The former Massachusetts governor, who discussed defense policy yesterday during a stop in Nevada, will argue that Obama bears the responsibility for the August 2011 downgrade of the U.S. government’s credit rating by Standard & Poor’s, according to the Romney campaign official, who described the candidate’s plans on condition of anonymity.
The government’s creditworthiness returned as a campaign issue following a statement yesterday by Moody’s Investors Service that it may downgrade the U.S. credit rating unless Congress finds a way to reduce the percentage of debt-to-gross domestic product.
“For nearly four years, President Obama has presided over reckless spending and runaway debt,” Andrea Saul, a Romney campaign spokeswoman, said in a statement. “Now it’s clear that all Americans will pay the price, with another potential credit downgrade and over $5 trillion in new debt that the next generation will be forced to repay.”
House Speaker John Boehner, an Ohio Republican, said yesterday he was “not confident at all” that Congress would reach a deal on avoiding $1.2 trillion in spending cuts set to take effect in January.

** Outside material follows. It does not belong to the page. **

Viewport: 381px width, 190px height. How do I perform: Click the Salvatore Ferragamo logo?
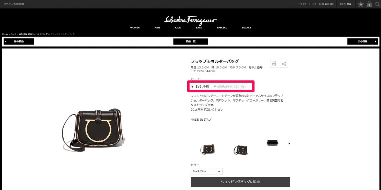[x=191, y=20]
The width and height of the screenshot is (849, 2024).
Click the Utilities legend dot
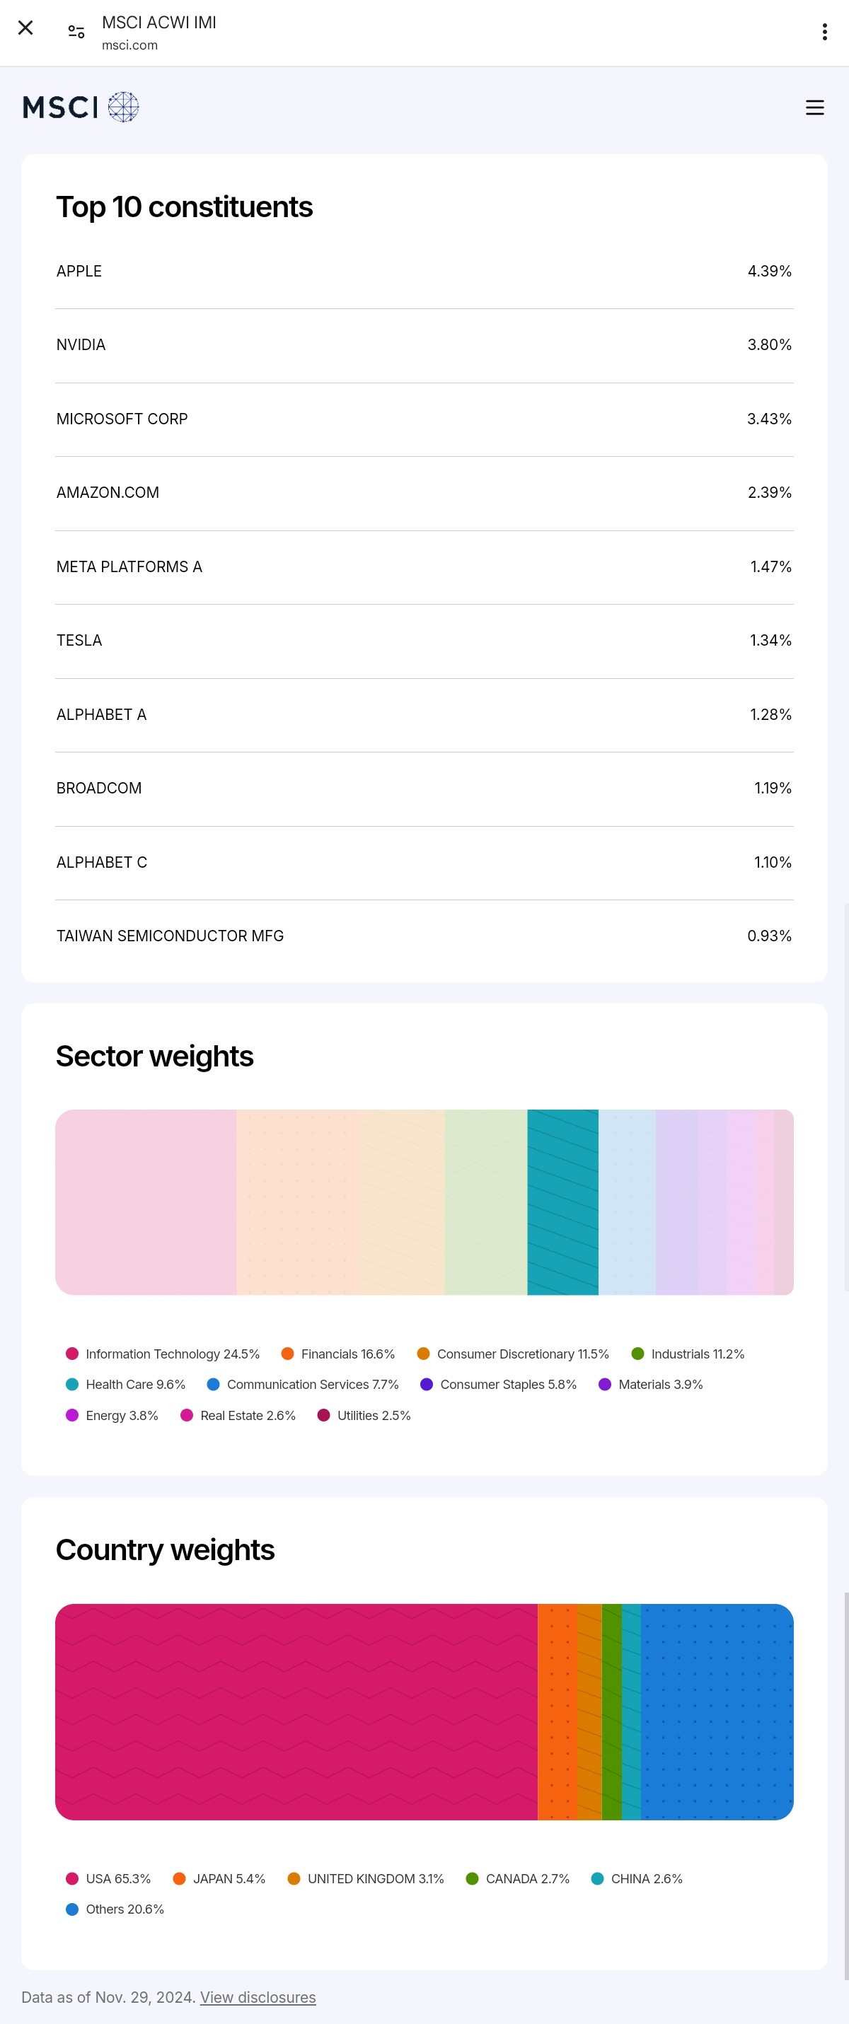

Boehner blamed the Democratic-led Senate and a lack of leadership by Obama for inaction on finding an alternative to the spending cuts to meet the deficit target and avoiding the Dec. 31 expiration of tax cuts initially enacted in 2001 and 2003.
Romney and his running mate, Representative Paul Ryan of Wisconsin, also plan to say that Obama’s handling of the economy has led to the loss of 400,000 jobs held by women, according to the campaign official.